Work task:
Nothing in the data should be altered when it is repeated in full.

Record extracts:
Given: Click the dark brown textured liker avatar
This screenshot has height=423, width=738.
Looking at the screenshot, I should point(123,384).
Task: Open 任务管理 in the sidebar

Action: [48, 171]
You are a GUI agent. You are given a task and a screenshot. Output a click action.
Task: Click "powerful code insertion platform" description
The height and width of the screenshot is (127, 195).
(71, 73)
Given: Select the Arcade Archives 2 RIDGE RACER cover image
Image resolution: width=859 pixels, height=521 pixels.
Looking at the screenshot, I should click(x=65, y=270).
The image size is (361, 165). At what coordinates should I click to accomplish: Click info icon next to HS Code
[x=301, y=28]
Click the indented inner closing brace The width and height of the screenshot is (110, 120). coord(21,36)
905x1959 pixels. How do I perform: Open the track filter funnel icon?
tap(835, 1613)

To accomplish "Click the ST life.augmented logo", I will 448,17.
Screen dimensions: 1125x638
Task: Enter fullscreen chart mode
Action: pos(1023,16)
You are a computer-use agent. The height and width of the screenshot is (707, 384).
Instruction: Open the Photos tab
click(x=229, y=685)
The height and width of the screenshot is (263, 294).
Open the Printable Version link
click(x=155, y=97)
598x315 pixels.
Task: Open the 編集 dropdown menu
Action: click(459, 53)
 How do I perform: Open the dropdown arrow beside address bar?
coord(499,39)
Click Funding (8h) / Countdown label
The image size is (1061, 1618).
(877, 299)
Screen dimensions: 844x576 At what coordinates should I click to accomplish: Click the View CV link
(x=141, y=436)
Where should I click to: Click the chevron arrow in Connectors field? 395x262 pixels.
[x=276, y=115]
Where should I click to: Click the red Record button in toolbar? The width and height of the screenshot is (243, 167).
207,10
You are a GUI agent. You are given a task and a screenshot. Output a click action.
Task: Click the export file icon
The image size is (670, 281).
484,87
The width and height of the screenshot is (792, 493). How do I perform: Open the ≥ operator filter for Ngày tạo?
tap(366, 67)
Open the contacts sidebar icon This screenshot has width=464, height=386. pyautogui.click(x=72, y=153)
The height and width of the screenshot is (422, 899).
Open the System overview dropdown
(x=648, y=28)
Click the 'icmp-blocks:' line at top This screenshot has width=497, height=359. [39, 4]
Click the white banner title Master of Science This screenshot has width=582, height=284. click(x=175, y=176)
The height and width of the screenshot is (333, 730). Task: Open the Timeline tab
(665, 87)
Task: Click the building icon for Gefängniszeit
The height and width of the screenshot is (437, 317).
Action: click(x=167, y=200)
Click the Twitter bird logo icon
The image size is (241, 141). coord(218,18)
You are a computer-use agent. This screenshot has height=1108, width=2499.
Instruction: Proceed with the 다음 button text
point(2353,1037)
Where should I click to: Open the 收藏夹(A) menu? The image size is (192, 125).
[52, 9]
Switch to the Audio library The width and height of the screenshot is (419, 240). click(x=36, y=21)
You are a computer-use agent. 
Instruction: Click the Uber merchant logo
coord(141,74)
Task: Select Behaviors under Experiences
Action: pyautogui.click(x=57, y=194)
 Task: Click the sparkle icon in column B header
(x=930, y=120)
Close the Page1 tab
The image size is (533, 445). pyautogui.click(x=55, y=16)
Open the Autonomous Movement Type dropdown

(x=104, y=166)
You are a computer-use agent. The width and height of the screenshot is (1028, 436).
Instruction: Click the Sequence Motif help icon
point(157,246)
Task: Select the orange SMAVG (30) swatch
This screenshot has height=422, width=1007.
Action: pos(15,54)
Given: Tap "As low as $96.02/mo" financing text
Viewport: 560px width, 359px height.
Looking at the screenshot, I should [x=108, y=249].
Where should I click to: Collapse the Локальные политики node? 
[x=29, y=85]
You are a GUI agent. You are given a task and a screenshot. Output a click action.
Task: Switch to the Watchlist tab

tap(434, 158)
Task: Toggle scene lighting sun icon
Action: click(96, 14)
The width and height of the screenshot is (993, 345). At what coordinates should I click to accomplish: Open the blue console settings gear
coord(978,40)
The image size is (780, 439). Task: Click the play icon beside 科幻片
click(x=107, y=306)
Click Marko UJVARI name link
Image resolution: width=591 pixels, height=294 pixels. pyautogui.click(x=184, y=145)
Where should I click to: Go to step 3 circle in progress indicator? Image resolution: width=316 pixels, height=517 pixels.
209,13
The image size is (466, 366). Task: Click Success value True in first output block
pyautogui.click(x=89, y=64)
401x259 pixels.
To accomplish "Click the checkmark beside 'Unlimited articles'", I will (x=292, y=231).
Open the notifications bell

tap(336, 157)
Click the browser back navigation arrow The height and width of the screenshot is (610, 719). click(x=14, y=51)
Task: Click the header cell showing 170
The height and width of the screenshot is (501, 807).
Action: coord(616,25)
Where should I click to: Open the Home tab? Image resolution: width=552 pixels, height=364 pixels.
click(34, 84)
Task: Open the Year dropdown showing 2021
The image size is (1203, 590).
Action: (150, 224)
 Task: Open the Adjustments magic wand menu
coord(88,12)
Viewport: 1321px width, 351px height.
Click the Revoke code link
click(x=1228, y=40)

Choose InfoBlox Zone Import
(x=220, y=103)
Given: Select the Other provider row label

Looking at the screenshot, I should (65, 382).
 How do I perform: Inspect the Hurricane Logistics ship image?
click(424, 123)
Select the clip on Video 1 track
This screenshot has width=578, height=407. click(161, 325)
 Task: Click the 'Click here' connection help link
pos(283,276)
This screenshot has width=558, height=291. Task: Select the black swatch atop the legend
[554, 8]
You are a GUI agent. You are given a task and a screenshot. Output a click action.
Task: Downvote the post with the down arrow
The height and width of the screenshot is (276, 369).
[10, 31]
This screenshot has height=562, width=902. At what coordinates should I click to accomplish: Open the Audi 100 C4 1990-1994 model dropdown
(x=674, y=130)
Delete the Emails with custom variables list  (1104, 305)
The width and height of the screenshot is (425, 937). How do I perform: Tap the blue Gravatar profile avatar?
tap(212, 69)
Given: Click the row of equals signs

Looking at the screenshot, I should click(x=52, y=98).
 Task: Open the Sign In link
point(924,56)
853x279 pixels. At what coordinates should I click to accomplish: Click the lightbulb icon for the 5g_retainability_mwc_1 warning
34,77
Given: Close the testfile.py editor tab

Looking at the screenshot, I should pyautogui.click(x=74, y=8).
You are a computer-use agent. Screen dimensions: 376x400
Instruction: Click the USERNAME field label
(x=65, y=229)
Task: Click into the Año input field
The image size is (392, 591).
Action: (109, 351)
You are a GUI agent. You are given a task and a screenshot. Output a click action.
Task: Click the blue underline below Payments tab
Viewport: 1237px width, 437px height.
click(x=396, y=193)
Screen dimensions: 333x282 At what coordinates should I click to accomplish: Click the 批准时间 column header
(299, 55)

Response:
Given: Click the dark brown textured liker avatar
This screenshot has height=423, width=738.
Looking at the screenshot, I should point(123,384).
Task: Open 任务管理 in the sidebar

Action: [48, 171]
You are a GUI agent. You are given a task and a screenshot. Output a click action.
Task: Click "powerful code insertion platform" description
The height and width of the screenshot is (127, 195).
(71, 73)
Given: Select the Arcade Archives 2 RIDGE RACER cover image
Image resolution: width=859 pixels, height=521 pixels.
Looking at the screenshot, I should click(x=65, y=270).
The image size is (361, 165). At what coordinates should I click to accomplish: Click info icon next to HS Code
[x=301, y=28]
Click the indented inner closing brace The width and height of the screenshot is (110, 120). coord(21,36)
905x1959 pixels. How do I perform: Open the track filter funnel icon?
tap(835, 1613)

To accomplish "Click the ST life.augmented logo", I will 448,17.
Screen dimensions: 1125x638
Task: Enter fullscreen chart mode
Action: pos(1023,16)
You are a computer-use agent. The height and width of the screenshot is (707, 384).
Instruction: Open the Photos tab
click(x=229, y=685)
The height and width of the screenshot is (263, 294).
Open the Printable Version link
click(x=155, y=97)
598x315 pixels.
Task: Open the 編集 dropdown menu
Action: click(459, 53)
 How do I perform: Open the dropdown arrow beside address bar?
coord(499,39)
Click Funding (8h) / Countdown label
The image size is (1061, 1618).
(877, 299)
Screen dimensions: 844x576 At what coordinates should I click to accomplish: Click the View CV link
(x=141, y=436)
Where should I click to: Click the chevron arrow in Connectors field? 395x262 pixels.
[x=276, y=115]
Where should I click to: Click the red Record button in toolbar? The width and height of the screenshot is (243, 167).
207,10
You are a GUI agent. You are given a task and a screenshot. Output a click action.
Task: Click the export file icon
The image size is (670, 281).
484,87
The width and height of the screenshot is (792, 493). How do I perform: Open the ≥ operator filter for Ngày tạo?
tap(366, 67)
Open the contacts sidebar icon This screenshot has width=464, height=386. pyautogui.click(x=72, y=153)
The height and width of the screenshot is (422, 899).
Open the System overview dropdown
(x=648, y=28)
Click the 'icmp-blocks:' line at top This screenshot has width=497, height=359. [39, 4]
Click the white banner title Master of Science This screenshot has width=582, height=284. click(x=175, y=176)
The height and width of the screenshot is (333, 730). Task: Open the Timeline tab
(665, 87)
Task: Click the building icon for Gefängniszeit
The height and width of the screenshot is (437, 317).
Action: click(x=167, y=200)
Click the Twitter bird logo icon
The image size is (241, 141). coord(218,18)
You are a computer-use agent. This screenshot has height=1108, width=2499.
Instruction: Proceed with the 다음 button text
point(2353,1037)
Where should I click to: Open the 收藏夹(A) menu? The image size is (192, 125).
[52, 9]
Switch to the Audio library The width and height of the screenshot is (419, 240). click(x=36, y=21)
You are a computer-use agent. 
Instruction: Click the Uber merchant logo
coord(141,74)
Task: Select Behaviors under Experiences
Action: pyautogui.click(x=57, y=194)
 Task: Click the sparkle icon in column B header
(x=930, y=120)
Close the Page1 tab
The image size is (533, 445). pyautogui.click(x=55, y=16)
Open the Autonomous Movement Type dropdown

(x=104, y=166)
You are a computer-use agent. The width and height of the screenshot is (1028, 436).
Instruction: Click the Sequence Motif help icon
point(157,246)
Task: Select the orange SMAVG (30) swatch
This screenshot has height=422, width=1007.
Action: pos(15,54)
Given: Tap "As low as $96.02/mo" financing text
Viewport: 560px width, 359px height.
Looking at the screenshot, I should [x=108, y=249].
Where should I click to: Collapse the Локальные политики node? 
[x=29, y=85]
You are a GUI agent. You are given a task and a screenshot. Output a click action.
Task: Switch to the Watchlist tab

tap(434, 158)
Task: Toggle scene lighting sun icon
Action: click(96, 14)
The width and height of the screenshot is (993, 345). At what coordinates should I click to accomplish: Open the blue console settings gear
coord(978,40)
The image size is (780, 439). Task: Click the play icon beside 科幻片
click(x=107, y=306)
Click Marko UJVARI name link
Image resolution: width=591 pixels, height=294 pixels. pyautogui.click(x=184, y=145)
Where should I click to: Go to step 3 circle in progress indicator? Image resolution: width=316 pixels, height=517 pixels.
209,13
The image size is (466, 366). Task: Click Success value True in first output block
pyautogui.click(x=89, y=64)
401x259 pixels.
To accomplish "Click the checkmark beside 'Unlimited articles'", I will (x=292, y=231).
Open the notifications bell

tap(336, 157)
Click the browser back navigation arrow The height and width of the screenshot is (610, 719). click(x=14, y=51)
Task: Click the header cell showing 170
The height and width of the screenshot is (501, 807).
Action: coord(616,25)
Where should I click to: Open the Home tab? Image resolution: width=552 pixels, height=364 pixels.
click(34, 84)
Task: Open the Year dropdown showing 2021
The image size is (1203, 590).
Action: (150, 224)
 Task: Open the Adjustments magic wand menu
coord(88,12)
Viewport: 1321px width, 351px height.
Click the Revoke code link
click(x=1228, y=40)

Choose InfoBlox Zone Import
(x=220, y=103)
Given: Select the Other provider row label

Looking at the screenshot, I should (65, 382).
 How do I perform: Inspect the Hurricane Logistics ship image?
click(424, 123)
Select the clip on Video 1 track
This screenshot has width=578, height=407. click(161, 325)
 Task: Click the 'Click here' connection help link
pos(283,276)
This screenshot has width=558, height=291. Task: Select the black swatch atop the legend
[554, 8]
You are a GUI agent. You are given a task and a screenshot. Output a click action.
Task: Downvote the post with the down arrow
The height and width of the screenshot is (276, 369).
[10, 31]
This screenshot has height=562, width=902. At what coordinates should I click to accomplish: Open the Audi 100 C4 1990-1994 model dropdown
(x=674, y=130)
Delete the Emails with custom variables list  (1104, 305)
The width and height of the screenshot is (425, 937). How do I perform: Tap the blue Gravatar profile avatar?
tap(212, 69)
Given: Click the row of equals signs

Looking at the screenshot, I should click(x=52, y=98).
 Task: Open the Sign In link
point(924,56)
853x279 pixels. At what coordinates should I click to accomplish: Click the lightbulb icon for the 5g_retainability_mwc_1 warning
34,77
Given: Close the testfile.py editor tab

Looking at the screenshot, I should pyautogui.click(x=74, y=8).
You are a computer-use agent. Screen dimensions: 376x400
Instruction: Click the USERNAME field label
(x=65, y=229)
Task: Click into the Año input field
The image size is (392, 591).
Action: (109, 351)
You are a GUI agent. You are given a task and a screenshot. Output a click action.
Task: Click the blue underline below Payments tab
Viewport: 1237px width, 437px height.
click(x=396, y=193)
Screen dimensions: 333x282 At what coordinates should I click to accomplish: Click the 批准时间 column header
(299, 55)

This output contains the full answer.